------ THE INPUT
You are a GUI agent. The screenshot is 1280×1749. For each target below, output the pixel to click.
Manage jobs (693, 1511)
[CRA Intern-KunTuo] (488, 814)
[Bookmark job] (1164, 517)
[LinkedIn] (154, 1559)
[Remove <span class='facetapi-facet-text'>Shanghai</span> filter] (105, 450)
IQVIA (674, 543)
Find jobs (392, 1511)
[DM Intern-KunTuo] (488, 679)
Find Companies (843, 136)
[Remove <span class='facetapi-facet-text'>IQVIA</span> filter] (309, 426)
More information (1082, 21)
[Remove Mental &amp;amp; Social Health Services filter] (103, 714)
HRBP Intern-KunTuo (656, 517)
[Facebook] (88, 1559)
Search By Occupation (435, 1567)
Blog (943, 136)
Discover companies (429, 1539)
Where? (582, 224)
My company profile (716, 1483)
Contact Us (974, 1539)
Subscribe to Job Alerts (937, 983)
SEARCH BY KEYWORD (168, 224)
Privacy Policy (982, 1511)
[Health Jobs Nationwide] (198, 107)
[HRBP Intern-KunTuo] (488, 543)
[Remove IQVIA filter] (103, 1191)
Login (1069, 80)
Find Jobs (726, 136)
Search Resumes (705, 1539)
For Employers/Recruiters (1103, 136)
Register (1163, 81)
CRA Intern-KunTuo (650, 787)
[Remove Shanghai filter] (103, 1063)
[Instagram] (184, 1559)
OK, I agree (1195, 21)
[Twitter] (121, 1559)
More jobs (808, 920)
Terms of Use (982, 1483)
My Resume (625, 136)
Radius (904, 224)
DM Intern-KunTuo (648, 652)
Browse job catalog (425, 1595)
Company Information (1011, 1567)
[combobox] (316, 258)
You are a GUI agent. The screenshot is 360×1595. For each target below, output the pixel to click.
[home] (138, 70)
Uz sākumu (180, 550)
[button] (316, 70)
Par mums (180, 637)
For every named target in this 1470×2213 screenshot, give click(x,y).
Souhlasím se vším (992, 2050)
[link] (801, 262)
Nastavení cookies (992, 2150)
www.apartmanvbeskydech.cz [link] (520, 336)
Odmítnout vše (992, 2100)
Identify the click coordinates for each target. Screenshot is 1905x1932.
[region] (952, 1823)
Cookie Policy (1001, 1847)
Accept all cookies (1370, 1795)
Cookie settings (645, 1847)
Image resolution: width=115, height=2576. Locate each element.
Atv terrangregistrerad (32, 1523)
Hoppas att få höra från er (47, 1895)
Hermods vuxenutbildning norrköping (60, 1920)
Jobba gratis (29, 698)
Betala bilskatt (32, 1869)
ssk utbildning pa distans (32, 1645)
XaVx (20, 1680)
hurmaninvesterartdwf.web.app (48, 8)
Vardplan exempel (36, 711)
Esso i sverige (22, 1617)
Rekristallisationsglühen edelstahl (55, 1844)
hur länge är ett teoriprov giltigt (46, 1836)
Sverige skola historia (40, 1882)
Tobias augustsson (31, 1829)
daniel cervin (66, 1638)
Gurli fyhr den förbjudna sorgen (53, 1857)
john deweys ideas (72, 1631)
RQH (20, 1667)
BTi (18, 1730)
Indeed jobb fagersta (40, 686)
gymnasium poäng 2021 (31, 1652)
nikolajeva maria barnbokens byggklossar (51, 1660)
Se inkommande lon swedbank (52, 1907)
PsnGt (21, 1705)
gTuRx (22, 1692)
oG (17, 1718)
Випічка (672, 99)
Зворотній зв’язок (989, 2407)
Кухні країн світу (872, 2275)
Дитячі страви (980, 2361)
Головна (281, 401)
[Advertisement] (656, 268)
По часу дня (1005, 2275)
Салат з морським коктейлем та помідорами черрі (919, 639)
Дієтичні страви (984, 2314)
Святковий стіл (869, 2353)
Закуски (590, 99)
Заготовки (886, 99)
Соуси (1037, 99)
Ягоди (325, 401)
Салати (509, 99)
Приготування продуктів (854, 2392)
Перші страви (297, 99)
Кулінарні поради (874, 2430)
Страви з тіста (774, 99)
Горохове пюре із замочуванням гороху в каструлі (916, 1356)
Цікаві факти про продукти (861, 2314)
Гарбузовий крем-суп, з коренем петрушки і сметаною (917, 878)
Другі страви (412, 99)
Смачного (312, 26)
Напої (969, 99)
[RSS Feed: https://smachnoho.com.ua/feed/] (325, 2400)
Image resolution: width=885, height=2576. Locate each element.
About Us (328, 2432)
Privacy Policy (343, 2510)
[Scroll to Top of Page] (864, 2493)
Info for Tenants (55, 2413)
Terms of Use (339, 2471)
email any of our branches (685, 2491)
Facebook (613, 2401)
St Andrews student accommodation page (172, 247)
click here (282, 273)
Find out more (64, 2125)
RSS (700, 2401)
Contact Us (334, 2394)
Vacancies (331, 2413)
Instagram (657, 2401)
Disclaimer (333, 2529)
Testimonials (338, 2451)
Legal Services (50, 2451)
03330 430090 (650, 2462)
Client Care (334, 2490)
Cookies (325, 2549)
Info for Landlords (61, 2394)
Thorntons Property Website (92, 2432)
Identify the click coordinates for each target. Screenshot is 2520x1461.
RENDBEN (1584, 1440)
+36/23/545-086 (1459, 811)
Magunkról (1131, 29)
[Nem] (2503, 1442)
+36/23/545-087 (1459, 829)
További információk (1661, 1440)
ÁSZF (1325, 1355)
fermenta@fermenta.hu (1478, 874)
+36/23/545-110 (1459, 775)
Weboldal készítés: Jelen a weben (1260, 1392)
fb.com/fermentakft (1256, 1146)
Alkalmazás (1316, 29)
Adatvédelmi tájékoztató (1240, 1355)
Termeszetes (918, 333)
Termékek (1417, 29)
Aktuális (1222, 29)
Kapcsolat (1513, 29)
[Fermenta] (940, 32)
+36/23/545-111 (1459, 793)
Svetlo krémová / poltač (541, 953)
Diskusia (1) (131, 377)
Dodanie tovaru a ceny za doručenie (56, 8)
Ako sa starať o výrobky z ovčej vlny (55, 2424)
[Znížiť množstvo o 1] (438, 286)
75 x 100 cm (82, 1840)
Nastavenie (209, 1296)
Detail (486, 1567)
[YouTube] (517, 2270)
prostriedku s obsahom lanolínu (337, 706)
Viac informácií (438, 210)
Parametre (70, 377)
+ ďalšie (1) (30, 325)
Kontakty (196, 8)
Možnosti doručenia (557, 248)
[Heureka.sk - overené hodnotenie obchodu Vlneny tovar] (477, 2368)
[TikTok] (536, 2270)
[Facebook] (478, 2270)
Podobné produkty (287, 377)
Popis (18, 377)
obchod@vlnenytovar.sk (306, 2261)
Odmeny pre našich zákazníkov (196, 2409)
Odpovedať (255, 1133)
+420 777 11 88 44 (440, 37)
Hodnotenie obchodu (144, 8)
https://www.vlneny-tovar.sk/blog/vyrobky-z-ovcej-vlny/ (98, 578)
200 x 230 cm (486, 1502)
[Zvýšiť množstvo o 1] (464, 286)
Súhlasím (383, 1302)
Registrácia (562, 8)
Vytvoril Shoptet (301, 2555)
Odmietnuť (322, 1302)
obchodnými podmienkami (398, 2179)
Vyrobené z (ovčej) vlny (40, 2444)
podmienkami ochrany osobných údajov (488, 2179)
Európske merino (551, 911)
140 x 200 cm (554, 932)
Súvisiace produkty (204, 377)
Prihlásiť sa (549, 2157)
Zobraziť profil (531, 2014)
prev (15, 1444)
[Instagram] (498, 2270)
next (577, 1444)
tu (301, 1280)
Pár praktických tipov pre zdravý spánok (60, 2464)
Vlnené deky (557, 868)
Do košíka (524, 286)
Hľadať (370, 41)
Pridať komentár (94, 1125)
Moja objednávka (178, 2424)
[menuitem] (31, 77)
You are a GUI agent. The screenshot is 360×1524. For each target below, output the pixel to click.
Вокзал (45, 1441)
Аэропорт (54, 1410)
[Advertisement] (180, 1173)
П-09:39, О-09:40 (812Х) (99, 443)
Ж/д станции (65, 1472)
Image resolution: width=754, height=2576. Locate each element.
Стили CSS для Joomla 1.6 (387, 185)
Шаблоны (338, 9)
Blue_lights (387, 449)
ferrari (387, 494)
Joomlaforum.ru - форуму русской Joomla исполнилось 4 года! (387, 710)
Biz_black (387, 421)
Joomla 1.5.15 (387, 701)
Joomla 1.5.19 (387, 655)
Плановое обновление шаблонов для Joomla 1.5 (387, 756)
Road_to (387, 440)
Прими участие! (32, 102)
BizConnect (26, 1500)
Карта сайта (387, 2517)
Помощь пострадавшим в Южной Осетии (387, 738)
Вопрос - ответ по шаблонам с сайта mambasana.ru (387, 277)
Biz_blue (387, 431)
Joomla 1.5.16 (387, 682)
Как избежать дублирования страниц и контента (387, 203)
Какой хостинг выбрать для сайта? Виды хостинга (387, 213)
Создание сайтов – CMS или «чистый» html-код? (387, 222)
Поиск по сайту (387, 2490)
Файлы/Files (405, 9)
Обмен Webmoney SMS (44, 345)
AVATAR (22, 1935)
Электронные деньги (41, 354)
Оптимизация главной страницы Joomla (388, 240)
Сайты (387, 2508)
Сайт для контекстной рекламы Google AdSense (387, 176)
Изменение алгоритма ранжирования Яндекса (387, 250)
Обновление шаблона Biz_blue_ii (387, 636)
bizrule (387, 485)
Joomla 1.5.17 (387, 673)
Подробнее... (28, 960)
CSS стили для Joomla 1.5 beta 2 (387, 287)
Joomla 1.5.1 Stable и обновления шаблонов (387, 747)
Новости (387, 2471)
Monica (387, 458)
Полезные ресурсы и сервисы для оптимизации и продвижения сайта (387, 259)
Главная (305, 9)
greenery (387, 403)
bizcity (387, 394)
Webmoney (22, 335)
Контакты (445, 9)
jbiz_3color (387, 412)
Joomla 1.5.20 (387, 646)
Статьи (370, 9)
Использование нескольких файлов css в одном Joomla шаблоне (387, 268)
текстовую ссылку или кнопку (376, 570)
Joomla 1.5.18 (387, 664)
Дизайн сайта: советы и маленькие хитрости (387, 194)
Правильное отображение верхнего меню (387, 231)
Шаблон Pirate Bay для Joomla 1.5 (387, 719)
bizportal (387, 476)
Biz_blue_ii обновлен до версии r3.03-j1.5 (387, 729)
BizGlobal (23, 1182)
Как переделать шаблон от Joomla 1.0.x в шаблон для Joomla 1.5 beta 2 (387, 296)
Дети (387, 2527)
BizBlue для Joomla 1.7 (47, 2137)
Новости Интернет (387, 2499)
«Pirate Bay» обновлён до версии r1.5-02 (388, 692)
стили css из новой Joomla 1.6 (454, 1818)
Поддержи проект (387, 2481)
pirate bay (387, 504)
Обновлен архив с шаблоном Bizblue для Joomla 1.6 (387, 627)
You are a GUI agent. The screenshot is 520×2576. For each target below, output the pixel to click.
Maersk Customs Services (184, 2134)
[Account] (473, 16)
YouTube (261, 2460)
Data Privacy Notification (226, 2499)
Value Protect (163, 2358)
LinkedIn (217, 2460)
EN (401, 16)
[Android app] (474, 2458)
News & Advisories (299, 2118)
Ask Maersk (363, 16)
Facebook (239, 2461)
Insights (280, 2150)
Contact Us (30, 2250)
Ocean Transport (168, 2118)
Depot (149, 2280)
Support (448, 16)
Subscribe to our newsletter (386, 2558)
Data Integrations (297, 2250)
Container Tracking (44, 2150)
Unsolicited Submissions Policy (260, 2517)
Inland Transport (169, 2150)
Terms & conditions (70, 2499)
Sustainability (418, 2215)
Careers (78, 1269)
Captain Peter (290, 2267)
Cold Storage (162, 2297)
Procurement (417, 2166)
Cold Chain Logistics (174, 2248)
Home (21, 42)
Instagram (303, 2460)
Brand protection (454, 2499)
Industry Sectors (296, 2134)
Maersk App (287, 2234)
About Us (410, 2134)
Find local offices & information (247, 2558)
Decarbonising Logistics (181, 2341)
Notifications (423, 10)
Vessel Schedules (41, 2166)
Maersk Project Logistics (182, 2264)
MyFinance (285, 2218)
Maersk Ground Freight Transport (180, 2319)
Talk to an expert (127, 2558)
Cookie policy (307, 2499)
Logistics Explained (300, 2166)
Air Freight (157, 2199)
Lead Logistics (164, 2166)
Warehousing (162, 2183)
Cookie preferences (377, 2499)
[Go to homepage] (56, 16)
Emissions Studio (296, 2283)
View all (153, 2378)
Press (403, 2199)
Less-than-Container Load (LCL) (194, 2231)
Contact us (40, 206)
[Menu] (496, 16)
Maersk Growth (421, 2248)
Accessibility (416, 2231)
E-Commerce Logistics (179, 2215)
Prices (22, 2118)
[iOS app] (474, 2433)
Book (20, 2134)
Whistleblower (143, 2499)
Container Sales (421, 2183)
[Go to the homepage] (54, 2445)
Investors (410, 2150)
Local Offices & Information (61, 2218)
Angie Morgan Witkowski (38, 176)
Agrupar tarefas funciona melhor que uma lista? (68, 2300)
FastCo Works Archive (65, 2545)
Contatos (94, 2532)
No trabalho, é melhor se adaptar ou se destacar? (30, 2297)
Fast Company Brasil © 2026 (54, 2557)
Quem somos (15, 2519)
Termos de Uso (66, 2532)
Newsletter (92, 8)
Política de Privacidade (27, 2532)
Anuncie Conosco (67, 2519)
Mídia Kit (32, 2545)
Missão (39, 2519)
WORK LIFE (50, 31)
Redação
------------
Pull each line containing "Services" from the records.

__RESULT__
[Remove Mental &amp;amp; Social Health Services filter] (103, 714)
Legal Services (50, 2451)
Maersk Customs Services (184, 2134)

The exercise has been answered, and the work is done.